Btw, if all you're here to do is evangelize veganism, this is the wrong community for you. If you're open to having a sincere, good faith discussion about metabolic health, then you're more than welcome.

ps. it's just a little bit hypocritical to use an LLM, a technology with massive on-going environmental and societal costs, to generate hot air about environmentalism.

[–] Zephyr@sh.itjust.works 2 points 3 days ago* (last edited 3 days ago)

I searched like normal, verified the statements in the links and edited it myself. If you have a preferred search engine I should have used I'm open ears. For reference I used duckduckgo. If like others you would prefer a different diction then I can edit the comment to your liking.

I've said myself that crop farming as it is not without issue, particularly circumstances like farming crops that are not well suited to a location or the season and genetic modification to sustain greater uses of pesticides such as roundup. As for transportation, that's an issue for both food sources. Locally grown can be more efficient and environmentally friendly but it's a case by case basis.

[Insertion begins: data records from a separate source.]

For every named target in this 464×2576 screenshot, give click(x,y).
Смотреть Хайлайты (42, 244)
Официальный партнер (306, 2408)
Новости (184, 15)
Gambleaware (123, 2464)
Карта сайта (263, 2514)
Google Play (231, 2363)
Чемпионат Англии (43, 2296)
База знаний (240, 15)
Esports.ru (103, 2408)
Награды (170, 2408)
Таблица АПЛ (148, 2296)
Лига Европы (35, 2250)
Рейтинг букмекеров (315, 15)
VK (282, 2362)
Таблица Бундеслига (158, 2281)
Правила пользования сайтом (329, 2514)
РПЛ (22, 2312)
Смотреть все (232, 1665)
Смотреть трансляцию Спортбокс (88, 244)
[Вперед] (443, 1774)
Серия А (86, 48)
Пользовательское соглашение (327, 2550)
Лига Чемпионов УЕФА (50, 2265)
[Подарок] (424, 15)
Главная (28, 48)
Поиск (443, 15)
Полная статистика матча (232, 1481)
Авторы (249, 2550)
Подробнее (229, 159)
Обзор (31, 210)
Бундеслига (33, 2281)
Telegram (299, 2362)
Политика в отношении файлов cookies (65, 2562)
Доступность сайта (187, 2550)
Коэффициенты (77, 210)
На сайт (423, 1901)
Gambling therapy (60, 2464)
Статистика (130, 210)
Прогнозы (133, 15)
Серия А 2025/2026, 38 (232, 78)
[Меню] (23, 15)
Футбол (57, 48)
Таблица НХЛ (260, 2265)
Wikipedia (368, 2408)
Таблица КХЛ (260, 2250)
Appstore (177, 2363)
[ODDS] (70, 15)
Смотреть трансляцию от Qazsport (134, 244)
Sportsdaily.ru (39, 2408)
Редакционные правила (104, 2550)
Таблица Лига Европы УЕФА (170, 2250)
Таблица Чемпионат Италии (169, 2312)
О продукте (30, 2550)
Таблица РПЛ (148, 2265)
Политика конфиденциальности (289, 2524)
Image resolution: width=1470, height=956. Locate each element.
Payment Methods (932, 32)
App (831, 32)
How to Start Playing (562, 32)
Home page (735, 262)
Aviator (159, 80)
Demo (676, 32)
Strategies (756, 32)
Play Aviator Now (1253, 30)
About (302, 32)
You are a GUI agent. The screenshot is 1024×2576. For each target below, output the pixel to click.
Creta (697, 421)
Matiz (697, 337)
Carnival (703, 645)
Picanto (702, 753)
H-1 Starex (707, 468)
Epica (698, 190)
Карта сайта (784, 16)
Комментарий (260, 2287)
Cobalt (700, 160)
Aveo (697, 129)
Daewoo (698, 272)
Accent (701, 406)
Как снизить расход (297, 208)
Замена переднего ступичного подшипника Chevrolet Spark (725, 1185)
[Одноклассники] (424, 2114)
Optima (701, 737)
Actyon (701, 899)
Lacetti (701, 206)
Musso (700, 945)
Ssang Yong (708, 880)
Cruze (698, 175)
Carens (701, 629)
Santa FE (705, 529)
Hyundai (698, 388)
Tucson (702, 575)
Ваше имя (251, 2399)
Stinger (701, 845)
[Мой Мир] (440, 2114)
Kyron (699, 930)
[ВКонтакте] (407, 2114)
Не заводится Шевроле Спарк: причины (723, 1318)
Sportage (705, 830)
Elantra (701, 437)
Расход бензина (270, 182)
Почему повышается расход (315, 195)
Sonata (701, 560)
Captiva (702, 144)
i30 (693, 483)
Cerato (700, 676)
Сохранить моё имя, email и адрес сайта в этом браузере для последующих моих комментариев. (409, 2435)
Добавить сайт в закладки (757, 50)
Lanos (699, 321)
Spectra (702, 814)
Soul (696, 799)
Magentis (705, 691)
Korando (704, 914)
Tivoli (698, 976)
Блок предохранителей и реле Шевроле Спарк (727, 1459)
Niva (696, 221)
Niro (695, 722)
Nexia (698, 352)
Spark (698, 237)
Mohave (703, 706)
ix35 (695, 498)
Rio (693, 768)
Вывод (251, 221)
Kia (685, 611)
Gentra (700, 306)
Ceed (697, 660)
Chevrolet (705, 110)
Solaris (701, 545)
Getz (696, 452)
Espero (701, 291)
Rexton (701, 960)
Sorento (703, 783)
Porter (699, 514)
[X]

Conceptually almost all the energy we consume is coming from the sun, arguably some from geothermal but one could argue the source of that is the sun's gravity helping the earth form. There's also radioactive decay but that's energy from other stars to form those materials. The more steps one takes from an energy source the more loss there will be. Think power generation, converting to AC, transporting, and converting again into DC to charge your phone. There are only small cases where meat production will be locally efficient as a means of waste energy capture. Simply put our demand is far greater than the supply of meat produced in that way. The most efficient and environmentally neutral means of food production for 9 billion people is plant based aka not growing food to feed food to feed people but just growing food to feed people.

That said there's a very fair argument to be made for insect based protein sources and lab grown meat, particularly once the technology matures.